Crack Detection in a Rotor Dynamic System by Vibration Monitoring: Analysis and Experimental Results

As the power to weight ratio demand on rotordynamic systems increases, susceptibility to transverse fatigue cracking of the shaft increases as well. The ability to detect cracks in an early stage of progression is imperative for minimizing off-line repair time. A vibration monitoring system proposed prior is developed herein, employing the 2X harmonic response component of the rotor tilt as a signature indicating a transverse shaft crack. To effectively capture the 2X response, the crack model must include the local nature of the crack, the depth of the crack, and the stiffness asymmetry inducing the gravity-forced 2X harmonic response.

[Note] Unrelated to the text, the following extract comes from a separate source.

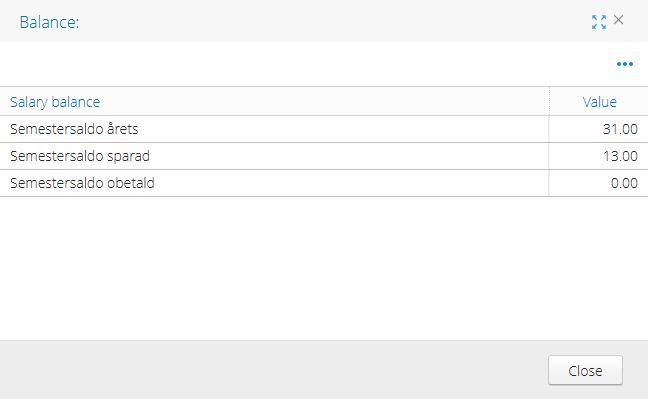Click the 13.00 value cell

pos(598,156)
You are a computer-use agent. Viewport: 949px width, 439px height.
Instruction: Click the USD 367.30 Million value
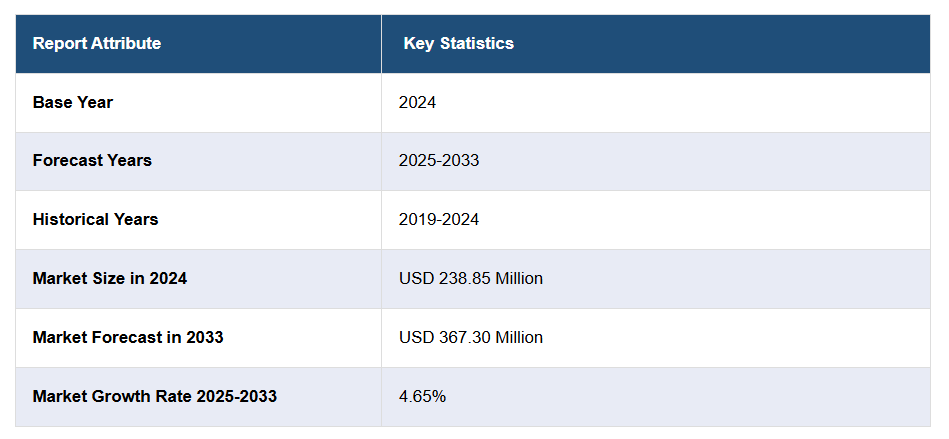coord(471,337)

The transfer matrix technique is well-suited to incorporate these crack attributes due to its modular nature. Two transfer matrix models are proposed to predict the 2X harmonic response. The first model applies local crack flexibility coefficients determined using the strain energy release rate, while the second incorporates the crack as a rectangular notch to emulate a manufactured crack used in the experiments. Analytic results are then compared to experimental measurement of the rotor tilt gleaned from an overhung rotor test rig originally designed to test seal face dynamics. The test rig is discussed, and experimental 2X harmonic amplitudes of the rotor tilt are provided for shafts containing manufactured cracks of depths between zero and 40 percent.